Sur les façades au vent exposées aux pluies battantes et au ruissellement, des salissures se sont accumulées. Pour retrouver la couleur d’origine, les briques ont été nettoyées en place. ­Cependant, les salissures ne peuvent être ôtées sans abîmer la peau de la brique, et le nettoyage comprend plusieurs phases : d’abord un sablage léger, puis une pulvérisation au silicate d’éthyle. Ce produit crée un film de ­silice amorphe qui engendre une barrière légèrement hydrofuge et consolide les grains de la brique entre eux.

En façade sud, des pans entiers de briquettes ont été remplacés par de nouvelles briques fabriquées sur mesure. Vus de loin, les parements semblent réguliers, mais ils sont composés de différentes nuances de couleur. Pour retrouver les teintes, une analyse colorimétrique des anciennes briques a été menée.

Réfection complexe des huisseries en profilés acier

De plus, une analyse spectro­chimique a permis de déterminer leur porosité, leur capillarité et leur densité. Ces recherches ont permis de choisir le mélange de trois argiles différentes qui composent les briquettes, de manière à obtenir un vieillissement semblable pour les nouvelles et pour les anciennes. Ce sont 26 moules et filières différents qui ont été créés pour les briques ordinaires et les pièces spéciales (ex. gargouilles). Les briquettes sont cuites à 1 140 °C, dans un four électrique qui permet de bien maîtriser la température : une différence de 3 °C change la nuance de la teinte. « Les argiles sont même sensibles à la pression atmosphérique », précise Jean-Luc Delcourt, directeur de la Srmh (1).

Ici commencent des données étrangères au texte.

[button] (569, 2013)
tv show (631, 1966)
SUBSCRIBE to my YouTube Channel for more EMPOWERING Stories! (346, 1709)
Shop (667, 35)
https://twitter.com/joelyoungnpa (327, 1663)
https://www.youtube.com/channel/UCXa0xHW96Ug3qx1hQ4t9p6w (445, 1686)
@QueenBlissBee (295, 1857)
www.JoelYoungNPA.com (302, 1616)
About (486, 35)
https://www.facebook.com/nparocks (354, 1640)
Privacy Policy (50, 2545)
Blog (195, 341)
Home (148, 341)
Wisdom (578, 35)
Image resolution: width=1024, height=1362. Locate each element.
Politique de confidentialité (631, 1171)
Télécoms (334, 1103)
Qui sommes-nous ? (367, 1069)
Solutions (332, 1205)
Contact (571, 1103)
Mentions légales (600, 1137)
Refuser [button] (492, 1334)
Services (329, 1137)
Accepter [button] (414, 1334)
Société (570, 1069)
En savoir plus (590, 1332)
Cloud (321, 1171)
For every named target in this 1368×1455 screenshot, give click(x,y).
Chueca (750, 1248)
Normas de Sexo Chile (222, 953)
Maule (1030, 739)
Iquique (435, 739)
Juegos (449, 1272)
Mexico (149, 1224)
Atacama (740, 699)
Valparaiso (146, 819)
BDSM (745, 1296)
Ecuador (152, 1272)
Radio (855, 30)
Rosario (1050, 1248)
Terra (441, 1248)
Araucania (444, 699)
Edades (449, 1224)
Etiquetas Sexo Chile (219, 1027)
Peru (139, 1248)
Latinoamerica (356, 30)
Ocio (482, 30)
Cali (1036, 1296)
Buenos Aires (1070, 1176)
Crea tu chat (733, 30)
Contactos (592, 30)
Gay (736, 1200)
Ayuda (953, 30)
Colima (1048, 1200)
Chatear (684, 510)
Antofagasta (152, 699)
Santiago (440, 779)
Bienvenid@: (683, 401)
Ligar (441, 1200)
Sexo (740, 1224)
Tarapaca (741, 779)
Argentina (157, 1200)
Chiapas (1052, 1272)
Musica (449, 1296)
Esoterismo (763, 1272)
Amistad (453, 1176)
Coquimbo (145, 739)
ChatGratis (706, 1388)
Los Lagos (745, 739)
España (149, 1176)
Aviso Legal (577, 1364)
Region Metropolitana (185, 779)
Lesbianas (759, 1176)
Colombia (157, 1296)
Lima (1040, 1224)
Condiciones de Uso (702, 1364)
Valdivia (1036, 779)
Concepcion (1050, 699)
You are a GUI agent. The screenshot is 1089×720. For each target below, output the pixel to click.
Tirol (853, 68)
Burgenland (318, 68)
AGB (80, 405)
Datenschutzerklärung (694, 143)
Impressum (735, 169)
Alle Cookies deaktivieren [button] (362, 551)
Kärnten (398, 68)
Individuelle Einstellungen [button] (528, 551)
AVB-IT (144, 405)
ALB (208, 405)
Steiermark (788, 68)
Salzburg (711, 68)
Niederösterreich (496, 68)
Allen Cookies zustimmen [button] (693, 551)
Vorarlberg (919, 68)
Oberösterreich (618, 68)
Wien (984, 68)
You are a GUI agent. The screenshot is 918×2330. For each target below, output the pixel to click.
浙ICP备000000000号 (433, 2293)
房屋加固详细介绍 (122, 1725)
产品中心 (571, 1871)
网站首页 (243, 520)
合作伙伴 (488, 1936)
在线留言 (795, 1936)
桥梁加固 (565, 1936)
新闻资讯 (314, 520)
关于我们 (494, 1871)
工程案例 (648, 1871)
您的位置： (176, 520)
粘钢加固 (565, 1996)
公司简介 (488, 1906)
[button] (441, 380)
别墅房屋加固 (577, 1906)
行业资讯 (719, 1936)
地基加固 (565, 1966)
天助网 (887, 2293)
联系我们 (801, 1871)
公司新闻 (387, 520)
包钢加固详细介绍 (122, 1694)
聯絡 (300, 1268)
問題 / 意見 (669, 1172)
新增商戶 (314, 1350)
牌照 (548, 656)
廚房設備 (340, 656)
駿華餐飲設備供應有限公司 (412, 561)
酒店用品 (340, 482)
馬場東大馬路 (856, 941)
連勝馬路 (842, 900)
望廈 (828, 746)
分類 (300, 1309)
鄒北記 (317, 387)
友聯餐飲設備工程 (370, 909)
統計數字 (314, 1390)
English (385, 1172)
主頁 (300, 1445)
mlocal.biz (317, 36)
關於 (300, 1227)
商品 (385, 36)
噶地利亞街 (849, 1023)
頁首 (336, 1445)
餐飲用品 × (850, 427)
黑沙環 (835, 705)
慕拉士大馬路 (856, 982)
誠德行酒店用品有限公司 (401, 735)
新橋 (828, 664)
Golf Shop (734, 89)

La villa est éclairée par différents types d’ouvertures : grandes baies vitrées, horizontales ou verticales, fenêtres à guillotine, vitrages qui descendent dans l’allège comme une vitre de voiture, et même fenêtres cintrées, dans le fumoir et le mirador. Ces huisseries sont composées de profilés en acier du commerce, assemblés par vis à têtes fraisées. Leur restauration impose le démontage et l’analyse de l’état et la nature des aciers utilisés. Une analyse métallographique révèle une composition proche à 90 % des aciers modernes, ce qui permet les soudures pour les réparations.

Les parties métalliques conservées sont traitées par grenaillage, galvanisation, et peinture ­polyuréthanne satinée noire. Les pièces trop rouillées sont remplacées ou raboutées : les parties abîmées sont coupées et des tôles soudées pour les changer. Cependant, 80 % des baies ont gardé leur métal d’origine. Les appuis de fenêtres sont en simple pierre de Lunel, mais, lors de la rénovation, une bavette en plomb est rajoutée entre la fenêtre et son appui. Divers mécanismes sont associés aux fenêtres, pour commander les châssis à guillotine ou pour projeter vers l’extérieur les rails des volets roulants en bois, à l’italienne. Ces mécanismes sont composés de pièces usinées avec précision : contrepoids, engrenages, pignons, leviers de crabotage, chaînes de vélo… Ces pièces, abritées dans un poteau jouxtant la menuiserie, ont bien résisté au temps.

Les vitrages, composés d’un seul verre de 7 mm à l’origine, sont remplacés par un verre trempé de 8 mm qui résiste mieux aux mouvements secs des fenêtres à guillotine, mais sans double vitrage.

Au-dessus du portique de l’entrée, une coupole est constituée de pavés de verre cylindriques : pour changer les 70 pavés cassés, l’un d’eux a été modélisé et scanné en 3D pour fabriquer un moule et les recréer à l’identique.